Published 26 Jun 2008

Foofwa press - english

Thus Spake Foofwa

Danceviewtimes – writers on dance

By Tom Phillips
Subject: Benjamin de Bouillis de Foofwa d'Imobilite
at the Baryshnikov Arts Center, New York

"[Foofwa d'Imobilité's] "Benjamin de Bouillis" uses dance the same way Joyce uses language – as material for a grand illusion, a tour de force of signs and symbols, pointing ultimately at itself, or nothing at all. It's brilliant.
(…)
As a performer he is a thrill to watch – elegantly turned-out in ballet moves, sure-footed in its off-center Cunningham variant, exact and expressive in the French style when he turns mime and clown.
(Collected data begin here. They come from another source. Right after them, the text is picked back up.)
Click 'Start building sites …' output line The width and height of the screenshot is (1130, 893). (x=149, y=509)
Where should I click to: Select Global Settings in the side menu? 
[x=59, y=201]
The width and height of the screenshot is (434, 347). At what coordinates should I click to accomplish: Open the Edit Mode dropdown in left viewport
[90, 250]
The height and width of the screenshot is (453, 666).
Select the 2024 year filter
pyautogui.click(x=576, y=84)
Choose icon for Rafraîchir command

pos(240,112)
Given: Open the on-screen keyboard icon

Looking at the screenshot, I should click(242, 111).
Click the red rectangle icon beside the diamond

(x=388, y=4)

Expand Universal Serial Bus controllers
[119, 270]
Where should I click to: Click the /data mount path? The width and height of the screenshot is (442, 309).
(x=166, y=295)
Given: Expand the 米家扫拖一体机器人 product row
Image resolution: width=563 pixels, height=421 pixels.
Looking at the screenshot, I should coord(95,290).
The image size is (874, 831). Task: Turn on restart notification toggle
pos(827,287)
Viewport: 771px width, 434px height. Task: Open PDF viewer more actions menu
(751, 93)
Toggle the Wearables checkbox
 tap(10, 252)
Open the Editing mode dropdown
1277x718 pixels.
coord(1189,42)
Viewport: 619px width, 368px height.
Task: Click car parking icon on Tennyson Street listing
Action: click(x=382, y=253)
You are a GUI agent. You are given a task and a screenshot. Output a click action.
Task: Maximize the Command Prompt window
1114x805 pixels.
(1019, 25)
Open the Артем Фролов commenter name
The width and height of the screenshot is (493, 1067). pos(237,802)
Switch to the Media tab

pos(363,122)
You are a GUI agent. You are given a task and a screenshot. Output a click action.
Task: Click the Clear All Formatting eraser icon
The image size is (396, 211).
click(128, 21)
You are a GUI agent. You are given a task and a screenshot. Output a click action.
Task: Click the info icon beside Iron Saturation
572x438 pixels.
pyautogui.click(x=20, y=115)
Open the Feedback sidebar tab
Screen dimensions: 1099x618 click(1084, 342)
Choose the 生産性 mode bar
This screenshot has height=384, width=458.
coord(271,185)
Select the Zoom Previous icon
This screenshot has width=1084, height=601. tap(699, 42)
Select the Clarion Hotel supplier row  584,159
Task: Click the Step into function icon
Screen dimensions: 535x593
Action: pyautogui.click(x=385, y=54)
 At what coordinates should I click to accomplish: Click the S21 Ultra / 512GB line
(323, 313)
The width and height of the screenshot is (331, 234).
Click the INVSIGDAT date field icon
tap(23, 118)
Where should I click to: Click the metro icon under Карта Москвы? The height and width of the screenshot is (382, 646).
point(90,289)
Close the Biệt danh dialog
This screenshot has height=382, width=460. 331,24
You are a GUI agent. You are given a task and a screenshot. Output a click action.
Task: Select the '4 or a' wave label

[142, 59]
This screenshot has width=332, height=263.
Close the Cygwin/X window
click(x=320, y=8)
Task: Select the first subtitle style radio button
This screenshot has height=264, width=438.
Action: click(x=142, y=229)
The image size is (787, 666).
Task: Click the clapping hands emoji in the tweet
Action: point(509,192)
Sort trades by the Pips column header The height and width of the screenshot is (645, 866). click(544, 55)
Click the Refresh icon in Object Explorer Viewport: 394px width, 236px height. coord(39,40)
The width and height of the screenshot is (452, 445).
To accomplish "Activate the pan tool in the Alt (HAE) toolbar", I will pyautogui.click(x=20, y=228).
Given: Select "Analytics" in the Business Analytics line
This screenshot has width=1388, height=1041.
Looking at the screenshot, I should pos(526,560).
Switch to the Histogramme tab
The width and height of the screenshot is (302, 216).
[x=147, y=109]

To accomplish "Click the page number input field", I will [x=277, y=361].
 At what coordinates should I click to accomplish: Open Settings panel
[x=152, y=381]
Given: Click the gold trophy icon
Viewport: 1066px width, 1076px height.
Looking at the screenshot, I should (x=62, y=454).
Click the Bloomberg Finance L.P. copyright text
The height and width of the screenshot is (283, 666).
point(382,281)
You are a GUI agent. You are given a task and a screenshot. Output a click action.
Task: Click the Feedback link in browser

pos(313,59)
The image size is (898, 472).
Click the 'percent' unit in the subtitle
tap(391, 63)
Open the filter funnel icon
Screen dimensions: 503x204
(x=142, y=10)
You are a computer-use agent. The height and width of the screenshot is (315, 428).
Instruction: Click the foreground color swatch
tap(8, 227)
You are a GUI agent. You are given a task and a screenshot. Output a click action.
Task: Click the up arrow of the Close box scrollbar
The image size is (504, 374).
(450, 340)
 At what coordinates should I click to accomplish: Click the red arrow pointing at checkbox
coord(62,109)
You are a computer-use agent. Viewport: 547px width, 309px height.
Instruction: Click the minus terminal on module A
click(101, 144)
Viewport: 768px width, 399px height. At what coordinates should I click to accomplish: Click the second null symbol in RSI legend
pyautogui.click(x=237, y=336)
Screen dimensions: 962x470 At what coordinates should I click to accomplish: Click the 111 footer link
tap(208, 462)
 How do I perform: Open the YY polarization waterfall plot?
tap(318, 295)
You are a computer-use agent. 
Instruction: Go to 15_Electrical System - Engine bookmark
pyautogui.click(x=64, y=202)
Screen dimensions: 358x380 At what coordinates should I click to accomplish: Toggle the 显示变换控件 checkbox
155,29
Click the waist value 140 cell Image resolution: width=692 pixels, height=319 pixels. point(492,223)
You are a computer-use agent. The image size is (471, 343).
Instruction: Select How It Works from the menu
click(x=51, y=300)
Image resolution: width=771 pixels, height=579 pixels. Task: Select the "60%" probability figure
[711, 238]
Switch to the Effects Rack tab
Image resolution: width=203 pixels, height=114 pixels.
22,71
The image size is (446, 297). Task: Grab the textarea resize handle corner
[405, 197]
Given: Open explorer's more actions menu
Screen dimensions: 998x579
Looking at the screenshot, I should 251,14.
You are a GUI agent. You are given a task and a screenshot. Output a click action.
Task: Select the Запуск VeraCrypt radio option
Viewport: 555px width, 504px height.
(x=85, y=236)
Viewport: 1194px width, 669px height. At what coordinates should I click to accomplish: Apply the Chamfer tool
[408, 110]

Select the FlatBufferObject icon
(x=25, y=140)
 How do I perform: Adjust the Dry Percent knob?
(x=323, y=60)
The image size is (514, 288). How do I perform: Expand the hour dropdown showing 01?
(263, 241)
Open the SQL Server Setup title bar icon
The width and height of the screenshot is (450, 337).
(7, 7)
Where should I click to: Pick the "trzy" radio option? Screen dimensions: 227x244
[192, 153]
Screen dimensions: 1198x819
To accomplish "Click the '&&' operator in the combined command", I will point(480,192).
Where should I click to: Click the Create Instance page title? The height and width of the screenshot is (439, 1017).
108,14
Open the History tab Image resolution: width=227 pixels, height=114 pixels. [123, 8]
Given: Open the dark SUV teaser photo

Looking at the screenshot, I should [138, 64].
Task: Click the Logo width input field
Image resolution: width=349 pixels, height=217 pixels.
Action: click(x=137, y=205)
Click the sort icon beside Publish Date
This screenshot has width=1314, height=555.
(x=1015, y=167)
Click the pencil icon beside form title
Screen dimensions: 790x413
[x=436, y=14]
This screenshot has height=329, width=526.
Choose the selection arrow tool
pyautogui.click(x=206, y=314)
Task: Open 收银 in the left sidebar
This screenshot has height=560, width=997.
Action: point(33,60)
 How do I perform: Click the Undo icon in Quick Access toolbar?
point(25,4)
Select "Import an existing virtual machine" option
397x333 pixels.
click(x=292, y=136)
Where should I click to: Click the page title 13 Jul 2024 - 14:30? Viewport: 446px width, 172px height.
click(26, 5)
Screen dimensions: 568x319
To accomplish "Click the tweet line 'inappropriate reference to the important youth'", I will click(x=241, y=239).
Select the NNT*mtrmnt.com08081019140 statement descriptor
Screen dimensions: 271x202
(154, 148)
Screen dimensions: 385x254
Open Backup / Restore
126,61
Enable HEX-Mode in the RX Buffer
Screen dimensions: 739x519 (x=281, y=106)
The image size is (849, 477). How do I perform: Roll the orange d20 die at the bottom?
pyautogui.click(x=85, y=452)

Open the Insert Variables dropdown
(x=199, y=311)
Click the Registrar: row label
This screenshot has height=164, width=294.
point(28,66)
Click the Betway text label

As a creator he unpacks Cunningham's cryptic zen psychology – specifically treating the human performer not as an embodiment of character, but an illusion to be tinkered with; an assemblage, not a unity. "Benjamin de Bouillis" does the same kind of deconstruction job on modern dance that "Finnegans Wake" did to the modern novel, and it may have the same effect. After reading Joyce's work, it's hard to go back to seeing fictional characters as anything more than bubbles composed of word-associations. After seeing Foofwa, it may be hard to believe in traditional modern dance as anything but a succession of empty postures."